◆ Provided information:

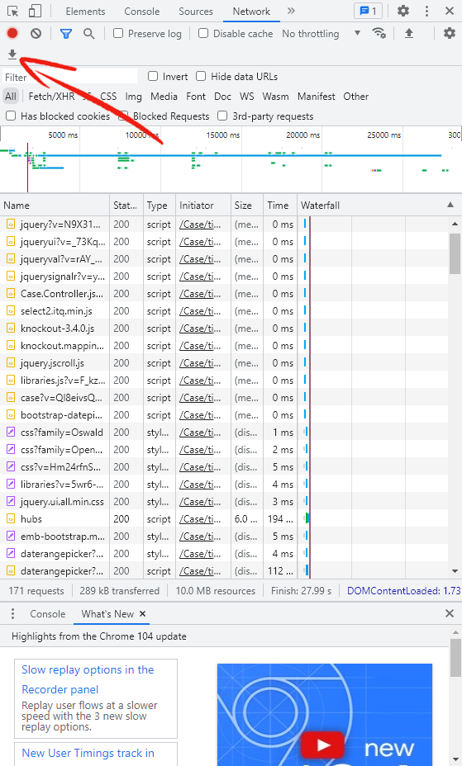462x766 pixels.
Task: Enable Preserve log checkbox
Action: [x=118, y=33]
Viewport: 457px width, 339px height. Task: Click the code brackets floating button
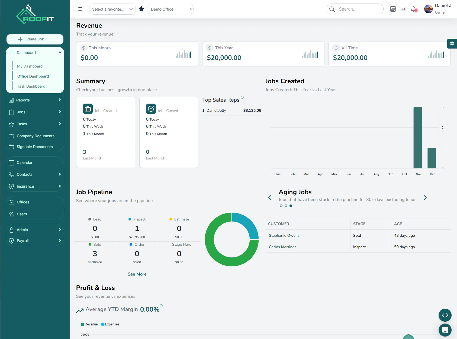click(x=445, y=315)
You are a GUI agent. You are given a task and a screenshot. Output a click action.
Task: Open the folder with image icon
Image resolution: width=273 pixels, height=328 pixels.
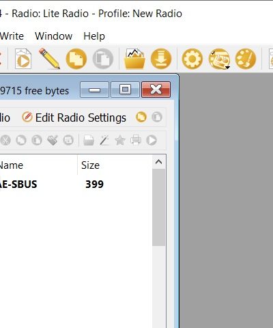(134, 59)
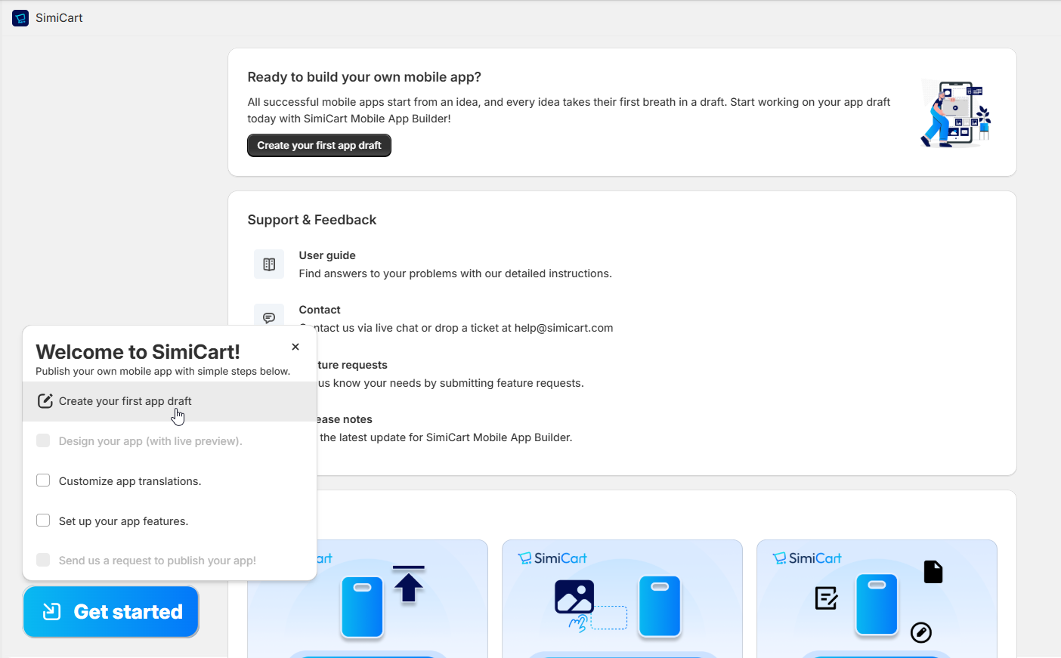
Task: Open the User guide link
Action: pos(327,255)
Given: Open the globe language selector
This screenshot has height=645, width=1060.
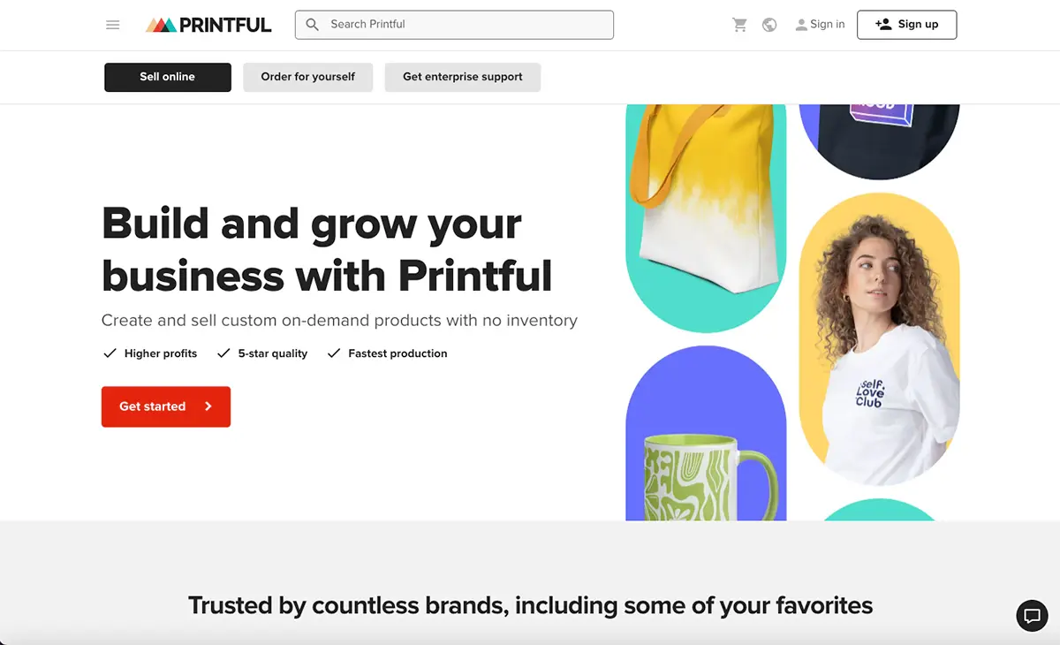Looking at the screenshot, I should pyautogui.click(x=769, y=25).
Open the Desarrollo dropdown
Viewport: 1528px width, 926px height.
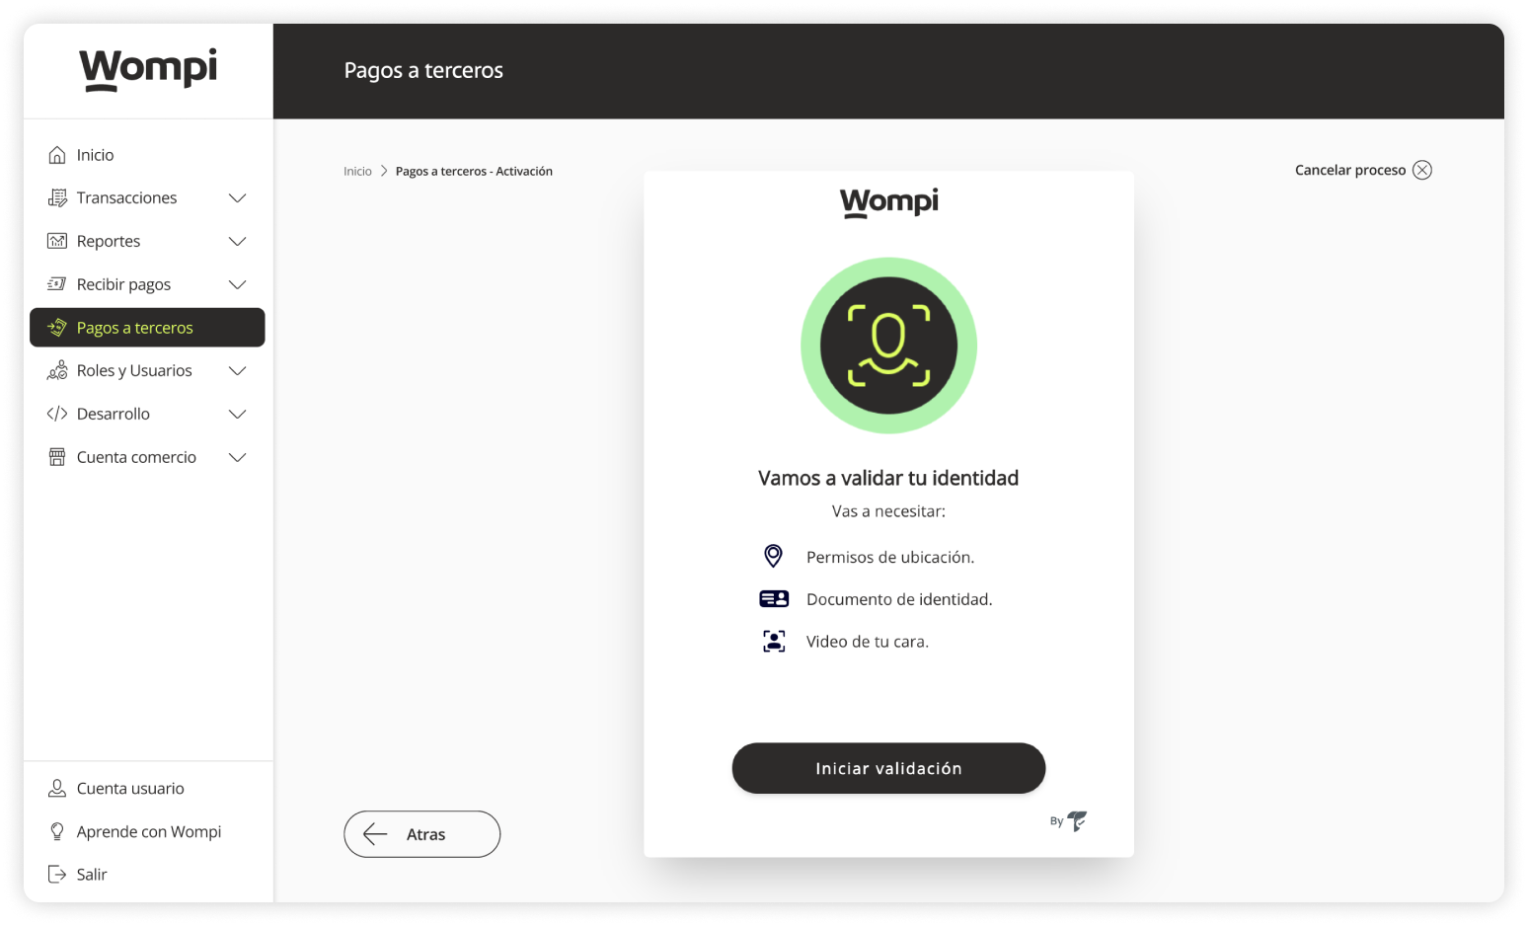237,414
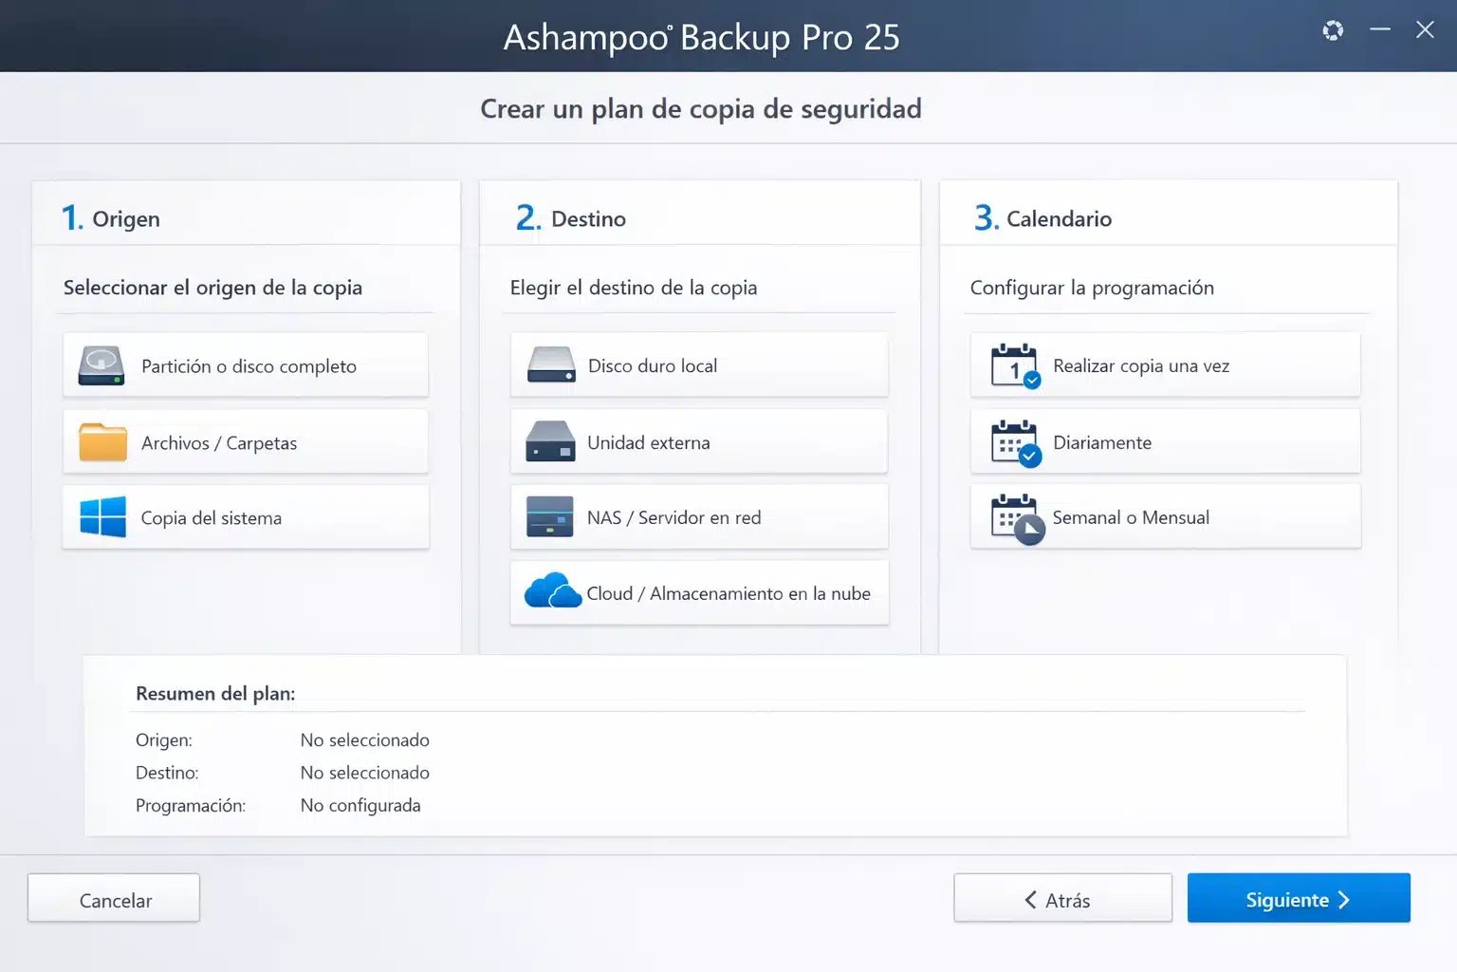Click the Resumen del plan heading

214,693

◆ Task to complete: Would you retype exactly the lines running from the line that contains "Image resolution: width=273" through the end of the listing above, both included? Skip every picture.

◆ Written solution:
Image resolution: width=273 pixels, height=328 pixels.
(134, 59)
Task: Open the User guide link
Action: pos(327,255)
Given: Open the globe language selector
This screenshot has height=645, width=1060.
Looking at the screenshot, I should pyautogui.click(x=769, y=25).
Open the Desarrollo dropdown
Viewport: 1528px width, 926px height.
237,414
Click the Resumen del plan heading

214,693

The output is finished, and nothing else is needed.